* TASK TO COMPLETE *
Once you find the line with "Lietot tikai nepieciešamos" in the data that follows, repeat it and every line after it exactly, through the line with "Youth Nicotine Use (173, 2078)".

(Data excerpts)
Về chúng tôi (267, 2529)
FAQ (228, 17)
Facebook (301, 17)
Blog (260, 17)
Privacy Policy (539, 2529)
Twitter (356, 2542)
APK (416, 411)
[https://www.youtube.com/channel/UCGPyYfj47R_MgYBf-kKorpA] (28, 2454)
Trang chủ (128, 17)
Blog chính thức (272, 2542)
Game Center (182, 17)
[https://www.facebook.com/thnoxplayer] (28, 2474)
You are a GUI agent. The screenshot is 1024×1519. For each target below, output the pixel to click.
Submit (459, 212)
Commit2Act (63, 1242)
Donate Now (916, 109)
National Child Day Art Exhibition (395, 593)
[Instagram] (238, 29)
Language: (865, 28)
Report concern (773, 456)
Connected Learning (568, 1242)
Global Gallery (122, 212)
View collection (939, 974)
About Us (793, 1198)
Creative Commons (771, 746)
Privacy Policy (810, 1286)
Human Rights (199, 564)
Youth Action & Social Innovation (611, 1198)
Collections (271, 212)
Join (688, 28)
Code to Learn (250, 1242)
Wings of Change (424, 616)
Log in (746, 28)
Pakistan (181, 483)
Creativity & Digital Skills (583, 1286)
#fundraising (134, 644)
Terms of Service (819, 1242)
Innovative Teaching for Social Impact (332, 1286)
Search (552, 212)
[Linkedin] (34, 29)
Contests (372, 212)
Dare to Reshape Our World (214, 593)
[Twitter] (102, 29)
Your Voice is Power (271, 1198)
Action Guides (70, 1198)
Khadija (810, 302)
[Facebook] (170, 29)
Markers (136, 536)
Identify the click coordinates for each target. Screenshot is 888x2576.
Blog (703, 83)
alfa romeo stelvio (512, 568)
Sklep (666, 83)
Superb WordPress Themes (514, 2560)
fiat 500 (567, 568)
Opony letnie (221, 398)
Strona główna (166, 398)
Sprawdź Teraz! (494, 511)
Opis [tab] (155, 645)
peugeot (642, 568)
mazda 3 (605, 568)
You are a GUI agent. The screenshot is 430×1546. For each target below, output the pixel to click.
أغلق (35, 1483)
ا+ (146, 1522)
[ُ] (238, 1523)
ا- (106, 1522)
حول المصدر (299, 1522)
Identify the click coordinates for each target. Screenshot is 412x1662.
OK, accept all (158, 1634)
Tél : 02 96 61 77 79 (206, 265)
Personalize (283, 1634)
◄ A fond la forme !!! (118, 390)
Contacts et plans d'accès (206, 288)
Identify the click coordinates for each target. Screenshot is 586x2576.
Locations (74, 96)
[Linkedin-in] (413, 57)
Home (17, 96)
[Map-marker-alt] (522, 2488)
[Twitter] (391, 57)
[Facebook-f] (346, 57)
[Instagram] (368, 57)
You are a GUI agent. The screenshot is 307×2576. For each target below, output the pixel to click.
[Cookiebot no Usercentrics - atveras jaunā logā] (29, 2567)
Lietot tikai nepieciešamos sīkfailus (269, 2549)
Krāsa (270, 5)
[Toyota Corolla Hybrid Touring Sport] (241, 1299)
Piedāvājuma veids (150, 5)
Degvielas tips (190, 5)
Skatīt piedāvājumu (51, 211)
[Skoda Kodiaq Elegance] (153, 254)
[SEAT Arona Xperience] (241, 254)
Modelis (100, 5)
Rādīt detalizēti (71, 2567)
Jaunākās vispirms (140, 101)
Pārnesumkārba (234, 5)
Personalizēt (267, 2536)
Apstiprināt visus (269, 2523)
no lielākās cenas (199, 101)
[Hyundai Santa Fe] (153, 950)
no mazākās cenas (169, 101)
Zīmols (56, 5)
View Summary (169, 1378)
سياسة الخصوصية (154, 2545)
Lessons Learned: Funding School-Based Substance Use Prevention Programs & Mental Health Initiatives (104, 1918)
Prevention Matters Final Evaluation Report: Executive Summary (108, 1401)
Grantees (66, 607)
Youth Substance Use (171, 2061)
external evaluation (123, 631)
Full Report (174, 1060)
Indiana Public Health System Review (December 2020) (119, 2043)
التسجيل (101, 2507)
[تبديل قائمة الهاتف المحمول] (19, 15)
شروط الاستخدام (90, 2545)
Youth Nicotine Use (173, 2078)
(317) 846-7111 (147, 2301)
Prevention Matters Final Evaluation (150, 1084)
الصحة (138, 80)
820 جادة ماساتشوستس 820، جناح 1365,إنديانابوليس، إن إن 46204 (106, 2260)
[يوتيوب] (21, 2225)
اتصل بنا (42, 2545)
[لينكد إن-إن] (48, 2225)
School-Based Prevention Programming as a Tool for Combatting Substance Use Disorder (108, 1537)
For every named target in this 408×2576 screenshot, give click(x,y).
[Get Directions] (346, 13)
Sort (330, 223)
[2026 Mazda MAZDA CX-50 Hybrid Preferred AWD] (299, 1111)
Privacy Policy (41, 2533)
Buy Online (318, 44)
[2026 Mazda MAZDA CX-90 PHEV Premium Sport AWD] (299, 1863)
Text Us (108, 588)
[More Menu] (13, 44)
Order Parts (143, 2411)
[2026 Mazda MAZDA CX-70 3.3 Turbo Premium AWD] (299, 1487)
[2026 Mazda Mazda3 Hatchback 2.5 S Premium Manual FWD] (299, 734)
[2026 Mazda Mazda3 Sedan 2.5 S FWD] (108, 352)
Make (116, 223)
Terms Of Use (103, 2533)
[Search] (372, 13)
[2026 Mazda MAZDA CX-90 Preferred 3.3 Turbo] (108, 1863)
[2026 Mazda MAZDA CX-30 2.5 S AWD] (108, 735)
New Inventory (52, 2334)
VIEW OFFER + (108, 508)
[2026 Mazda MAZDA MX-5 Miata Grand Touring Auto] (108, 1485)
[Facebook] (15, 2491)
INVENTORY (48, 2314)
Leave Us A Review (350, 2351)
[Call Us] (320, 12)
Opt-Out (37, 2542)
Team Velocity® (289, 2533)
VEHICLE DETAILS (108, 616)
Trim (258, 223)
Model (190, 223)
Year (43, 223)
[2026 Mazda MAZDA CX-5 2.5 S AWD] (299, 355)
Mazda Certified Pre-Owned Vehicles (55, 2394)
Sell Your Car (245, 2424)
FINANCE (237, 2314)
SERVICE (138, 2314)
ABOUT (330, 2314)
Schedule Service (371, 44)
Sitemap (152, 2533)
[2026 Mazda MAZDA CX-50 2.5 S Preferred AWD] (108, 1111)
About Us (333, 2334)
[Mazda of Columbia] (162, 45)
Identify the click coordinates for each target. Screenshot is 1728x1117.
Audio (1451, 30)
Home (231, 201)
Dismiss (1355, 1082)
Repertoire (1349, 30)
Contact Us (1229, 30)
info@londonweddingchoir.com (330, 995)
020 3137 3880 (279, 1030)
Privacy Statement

* THE ANSWER *
Lietot tikai nepieciešamos sīkfailus (269, 2549)
Krāsa (270, 5)
[Toyota Corolla Hybrid Touring Sport] (241, 1299)
Piedāvājuma veids (150, 5)
Degvielas tips (190, 5)
Skatīt piedāvājumu (51, 211)
[Skoda Kodiaq Elegance] (153, 254)
[SEAT Arona Xperience] (241, 254)
Modelis (100, 5)
Rādīt detalizēti (71, 2567)
Jaunākās vispirms (140, 101)
Pārnesumkārba (234, 5)
Personalizēt (267, 2536)
Apstiprināt visus (269, 2523)
no lielākās cenas (199, 101)
[Hyundai Santa Fe] (153, 950)
no mazākās cenas (169, 101)
Zīmols (56, 5)
View Summary (169, 1378)
سياسة الخصوصية (154, 2545)
Lessons Learned: Funding School-Based Substance Use Prevention Programs & Mental Health Initiatives (104, 1918)
Prevention Matters Final Evaluation Report: Executive Summary (108, 1401)
Grantees (66, 607)
Youth Substance Use (171, 2061)
external evaluation (123, 631)
Full Report (174, 1060)
Indiana Public Health System Review (December 2020) (119, 2043)
التسجيل (101, 2507)
[تبديل قائمة الهاتف المحمول] (19, 15)
شروط الاستخدام (90, 2545)
Youth Nicotine Use (173, 2078)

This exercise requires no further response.